Fehlt es mithin bislang an einer tragfähigen Grundlage für die Annahme des Berufungsgerichts, der Beklagte habe bei Abschluß des Mietvertrages gegen das Verbot des § 5 WiStG verstoßen, entfällt damit zugleich der gemäß § 134 BGB zur Teilnichtigkeit der Mietpreisvereinbarung führende Gesetzesverstoß. Damit ist der Tatbestand der ungerechtfertigten Bereicherung des Beklagten hinsichtlich des Teils der Miete, der die ortsübliche Miete um mehr als 20 % übersteigt, nicht erfüllt. Mit der vom Landgericht gegebenen Begründung läßt sich daher das angefochtene Urteil nicht aufrechterhalten.

Auf die Revision der Beklagten ist deshalb das Berufungsurteil aufzuheben, und die Sache ist an das Berufungsgericht zurückzuverweisen (§ 563 Abs. 1 und 3 ZPO). Zu einer eigenen Sachentscheidung ist der Senat nicht in der Lage, weil es weiterer tatrichterlicher Feststellungen bedarf. Die Erwägungen, mit denen das Berufungsgericht eine Mangellage auf dem Wohnungsmarkt angenommen und eine Verwirkung des angeblichen Rückforderungsanspruchs des Klägers verneint hat, sind allerdings aus Rechtsgründen nicht zu beanstanden.

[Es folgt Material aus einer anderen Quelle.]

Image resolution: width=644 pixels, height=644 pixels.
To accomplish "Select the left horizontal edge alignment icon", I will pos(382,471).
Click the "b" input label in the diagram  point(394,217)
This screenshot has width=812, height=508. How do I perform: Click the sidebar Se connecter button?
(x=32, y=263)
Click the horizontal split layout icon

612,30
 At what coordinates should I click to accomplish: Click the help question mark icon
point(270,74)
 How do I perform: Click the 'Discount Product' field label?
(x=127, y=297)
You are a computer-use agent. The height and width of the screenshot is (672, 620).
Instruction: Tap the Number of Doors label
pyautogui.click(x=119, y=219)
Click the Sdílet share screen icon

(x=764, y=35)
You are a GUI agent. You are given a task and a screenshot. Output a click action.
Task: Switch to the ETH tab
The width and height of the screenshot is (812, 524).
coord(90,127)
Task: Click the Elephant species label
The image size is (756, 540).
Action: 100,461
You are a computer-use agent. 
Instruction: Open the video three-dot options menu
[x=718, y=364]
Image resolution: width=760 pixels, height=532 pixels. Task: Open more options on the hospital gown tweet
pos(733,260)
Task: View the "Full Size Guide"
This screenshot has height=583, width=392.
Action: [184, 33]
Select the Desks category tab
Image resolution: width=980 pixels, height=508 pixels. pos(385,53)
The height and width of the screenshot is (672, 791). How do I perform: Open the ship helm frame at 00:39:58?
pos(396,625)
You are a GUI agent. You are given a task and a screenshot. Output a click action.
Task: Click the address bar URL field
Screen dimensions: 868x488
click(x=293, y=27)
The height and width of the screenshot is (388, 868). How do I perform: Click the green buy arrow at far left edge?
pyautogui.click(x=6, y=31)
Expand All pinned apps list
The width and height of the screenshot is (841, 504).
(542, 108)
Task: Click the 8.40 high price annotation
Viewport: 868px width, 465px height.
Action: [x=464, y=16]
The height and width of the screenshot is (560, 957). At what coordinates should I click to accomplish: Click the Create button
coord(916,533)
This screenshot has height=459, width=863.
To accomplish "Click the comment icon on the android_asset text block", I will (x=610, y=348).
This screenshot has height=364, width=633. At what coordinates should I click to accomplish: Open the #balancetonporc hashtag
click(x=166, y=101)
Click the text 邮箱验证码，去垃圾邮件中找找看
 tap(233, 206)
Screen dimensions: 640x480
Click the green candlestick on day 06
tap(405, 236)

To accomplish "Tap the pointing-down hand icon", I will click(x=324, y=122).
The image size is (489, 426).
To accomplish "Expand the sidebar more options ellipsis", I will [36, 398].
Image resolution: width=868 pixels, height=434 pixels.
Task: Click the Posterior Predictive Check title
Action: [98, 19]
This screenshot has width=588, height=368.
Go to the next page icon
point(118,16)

In der neuen Berufungsverhandlung werden die Parteien Gelegenheit haben, ihr Vorbringen zu der Frage zu ergänzen, ob und gegebenenfalls welche erfolglosen Bemühungen der Kläger unternommen hat, bevor er am 10. Februar 1993 den Mietvertrag mit dem Beklagten abgeschlossen hat.